Reputation: 1129
I've been struggling with what would be the best solution to get rid of some specific tags. Currently I use some repetitive find/replace with some regex but there's gotta be a better way for sure. Just not clear how to do it in xslt directly.
Take following example :
<local xml:lang="en">[Some Indicator]<div class="tab"/>some more content here</local>
I've got quite some of these, and all follow the same structure, where the [Some Indicator] is a kind of list identifier and can be any of the following :
I want to get rid of all of these without having to manually find / replace a few hundred times. I've been trying xsl:analyze-string but then it replaces everything without bothering position.
Some examples :
<some_nodes_above>
<local xml:lang="en">1<div class="tab"/>some more content here</local>
<local xml:lang="en">2.<div class="tab"/>some more content here</local>
<local xml:lang="fr">2-A<div class="tab"/>some more content here</local>
<local xml:lang="de"><div class="tab"/>some more content here</local>
</some_nodes_above>
should become :
<some_nodes_above>
<local xml:lang="en">some more content here</local>
<local xml:lang="en">some more content here</local>
<local xml:lang="fr">some more content here</local>
<local xml:lang="de">some more content here</local>
</some_nodes_above>
So I'm looking for a xslt(2) script that says something like 'Whenever you see a local node followed by a given indicator and a tab div, strip the indicator and the tab div'. Not looking for a full solution for the example, just something to put me in the right direction.

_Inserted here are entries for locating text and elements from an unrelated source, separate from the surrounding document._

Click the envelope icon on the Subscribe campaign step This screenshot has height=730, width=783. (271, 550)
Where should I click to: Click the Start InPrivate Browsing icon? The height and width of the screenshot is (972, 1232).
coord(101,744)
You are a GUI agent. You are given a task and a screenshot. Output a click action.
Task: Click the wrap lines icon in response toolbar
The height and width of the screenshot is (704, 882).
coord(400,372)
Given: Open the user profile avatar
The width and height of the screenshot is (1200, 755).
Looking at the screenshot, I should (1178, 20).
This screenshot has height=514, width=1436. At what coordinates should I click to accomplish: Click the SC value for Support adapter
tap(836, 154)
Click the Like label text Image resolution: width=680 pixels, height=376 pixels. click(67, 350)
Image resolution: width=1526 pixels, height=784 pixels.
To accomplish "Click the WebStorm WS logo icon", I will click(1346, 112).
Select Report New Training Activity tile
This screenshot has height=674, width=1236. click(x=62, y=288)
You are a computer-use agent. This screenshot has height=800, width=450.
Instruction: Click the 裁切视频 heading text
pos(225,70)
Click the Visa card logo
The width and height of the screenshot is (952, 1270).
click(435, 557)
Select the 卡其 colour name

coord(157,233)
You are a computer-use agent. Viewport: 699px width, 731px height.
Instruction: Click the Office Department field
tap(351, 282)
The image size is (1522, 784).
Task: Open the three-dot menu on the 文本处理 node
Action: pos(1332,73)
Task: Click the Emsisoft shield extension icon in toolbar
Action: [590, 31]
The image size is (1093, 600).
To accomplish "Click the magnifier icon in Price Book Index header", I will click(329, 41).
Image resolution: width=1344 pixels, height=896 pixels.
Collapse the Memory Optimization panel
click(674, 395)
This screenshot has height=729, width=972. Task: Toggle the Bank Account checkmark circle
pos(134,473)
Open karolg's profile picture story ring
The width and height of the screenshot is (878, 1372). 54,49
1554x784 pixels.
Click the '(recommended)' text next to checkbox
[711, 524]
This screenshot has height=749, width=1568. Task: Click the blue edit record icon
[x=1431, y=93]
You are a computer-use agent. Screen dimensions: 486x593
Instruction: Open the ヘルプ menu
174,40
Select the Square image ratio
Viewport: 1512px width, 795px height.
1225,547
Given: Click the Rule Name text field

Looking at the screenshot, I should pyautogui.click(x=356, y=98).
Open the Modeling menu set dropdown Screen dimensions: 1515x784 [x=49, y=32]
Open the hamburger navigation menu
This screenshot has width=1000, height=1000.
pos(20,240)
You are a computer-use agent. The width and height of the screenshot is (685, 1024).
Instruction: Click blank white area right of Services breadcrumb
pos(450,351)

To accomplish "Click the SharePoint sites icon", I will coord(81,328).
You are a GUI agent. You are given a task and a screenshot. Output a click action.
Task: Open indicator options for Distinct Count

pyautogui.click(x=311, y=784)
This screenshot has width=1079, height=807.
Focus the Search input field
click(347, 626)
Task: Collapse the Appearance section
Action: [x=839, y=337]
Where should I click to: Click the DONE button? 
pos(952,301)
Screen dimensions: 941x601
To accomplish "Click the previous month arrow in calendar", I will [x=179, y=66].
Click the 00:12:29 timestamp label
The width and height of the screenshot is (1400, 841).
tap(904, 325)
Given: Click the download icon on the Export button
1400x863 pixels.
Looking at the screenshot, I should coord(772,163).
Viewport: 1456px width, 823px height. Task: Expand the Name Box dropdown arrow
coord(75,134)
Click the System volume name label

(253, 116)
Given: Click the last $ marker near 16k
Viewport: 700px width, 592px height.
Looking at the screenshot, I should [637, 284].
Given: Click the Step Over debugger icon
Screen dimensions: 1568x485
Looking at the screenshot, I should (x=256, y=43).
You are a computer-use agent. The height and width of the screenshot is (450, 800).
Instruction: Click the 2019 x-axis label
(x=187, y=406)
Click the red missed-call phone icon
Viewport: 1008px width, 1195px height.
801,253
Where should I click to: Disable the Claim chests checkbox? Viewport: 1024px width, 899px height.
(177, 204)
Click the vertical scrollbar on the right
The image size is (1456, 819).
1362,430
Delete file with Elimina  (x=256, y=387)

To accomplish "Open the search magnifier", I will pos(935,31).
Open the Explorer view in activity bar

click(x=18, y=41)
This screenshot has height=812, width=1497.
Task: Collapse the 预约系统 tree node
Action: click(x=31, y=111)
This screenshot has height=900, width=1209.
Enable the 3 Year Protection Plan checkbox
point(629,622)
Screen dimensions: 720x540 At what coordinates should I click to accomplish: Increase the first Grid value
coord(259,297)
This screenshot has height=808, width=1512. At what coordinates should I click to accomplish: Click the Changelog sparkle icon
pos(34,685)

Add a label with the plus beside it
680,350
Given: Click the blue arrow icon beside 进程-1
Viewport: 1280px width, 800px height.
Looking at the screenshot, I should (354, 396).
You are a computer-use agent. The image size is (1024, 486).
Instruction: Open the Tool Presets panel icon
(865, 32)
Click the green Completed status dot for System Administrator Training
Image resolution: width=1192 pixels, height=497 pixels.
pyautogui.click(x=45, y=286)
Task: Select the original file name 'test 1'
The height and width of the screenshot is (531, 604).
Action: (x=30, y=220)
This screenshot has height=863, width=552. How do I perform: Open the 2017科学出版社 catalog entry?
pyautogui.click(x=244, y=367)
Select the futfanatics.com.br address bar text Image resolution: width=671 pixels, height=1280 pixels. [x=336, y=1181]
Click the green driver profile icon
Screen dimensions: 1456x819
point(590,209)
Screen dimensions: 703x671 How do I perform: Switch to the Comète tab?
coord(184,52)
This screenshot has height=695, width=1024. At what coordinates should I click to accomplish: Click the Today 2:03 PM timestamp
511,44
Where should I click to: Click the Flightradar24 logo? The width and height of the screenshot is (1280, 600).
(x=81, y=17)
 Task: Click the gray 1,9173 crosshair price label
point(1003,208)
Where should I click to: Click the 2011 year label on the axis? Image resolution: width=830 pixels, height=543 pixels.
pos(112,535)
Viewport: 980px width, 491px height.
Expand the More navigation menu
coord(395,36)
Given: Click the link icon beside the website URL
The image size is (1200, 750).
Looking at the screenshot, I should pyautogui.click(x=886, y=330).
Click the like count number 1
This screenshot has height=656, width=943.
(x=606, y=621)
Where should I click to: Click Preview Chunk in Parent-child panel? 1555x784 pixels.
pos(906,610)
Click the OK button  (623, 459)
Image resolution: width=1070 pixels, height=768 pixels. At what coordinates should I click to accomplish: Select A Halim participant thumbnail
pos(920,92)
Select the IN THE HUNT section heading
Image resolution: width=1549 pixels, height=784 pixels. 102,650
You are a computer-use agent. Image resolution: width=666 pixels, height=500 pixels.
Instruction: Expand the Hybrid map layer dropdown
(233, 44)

If I know how it would work for one pattern I can probably figure out the remainder myself
Thanks in advance.
Upvotes: 3
Views: 227
Reputation: 243549
This transformation:
<xsl:stylesheet version="2.0"
xmlns:xsl="http://www.w3.org/1999/XSL/Transform">
<xsl:output omit-xml-declaration="yes" indent="yes"/>
<xsl:strip-space elements="*"/>
<xsl:template match="node()|@*">
<xsl:copy>
<xsl:apply-templates select="node()|@*"/>
</xsl:copy>
</xsl:template>
<xsl:template match=
"local/node()[1]
[self::text()
and
following-sibling::node()[1]
[self::div and @class eq 'tab']
and
(
matches(., '^(\d\.?)|(.\-.)$')
or
string-length(.) eq 1
and
string-to-codepoints(.) ge 57600
and
string-to-codepoints(.) le 58607
)
]"/>
<xsl:template match=
"div[@class eq 'tab'
and
preceding-sibling::node()[1]
[self::text()
and
(
matches(., '^(\d\.?)|(.\-.)$')
or
string-length(.) eq 1
and
string-to-codepoints(.) ge 57600
and
string-to-codepoints(.) le 58607
)
]
]"/>
</xsl:stylesheet>
when applied on the provided XML document:
<some_nodes_above>
<local xml:lang="en"
>1<div class="tab"/>some more content here</local>
<local xml:lang="en"
>2.<div class="tab"/>some more content here</local>
<local xml:lang="fr"
>2-A<div class="tab"/>some more content here</local>
<local xml:lang="de"
><div class="tab"/>some more content here</local>
</some_nodes_above>
produces the wanted, correct result:
<some_nodes_above>
<local xml:lang="en">some more content here</local>
<local xml:lang="en">some more content here</local>
<local xml:lang="fr">some more content here</local>
<local xml:lang="de">some more content here</local>
</some_nodes_above>
Upvotes: 2
Reputation: 13450
replace (?<=<local xml:lang="\w+">).+<div class="tab"/>
with empty string
include regex option multylines
Upvotes: 2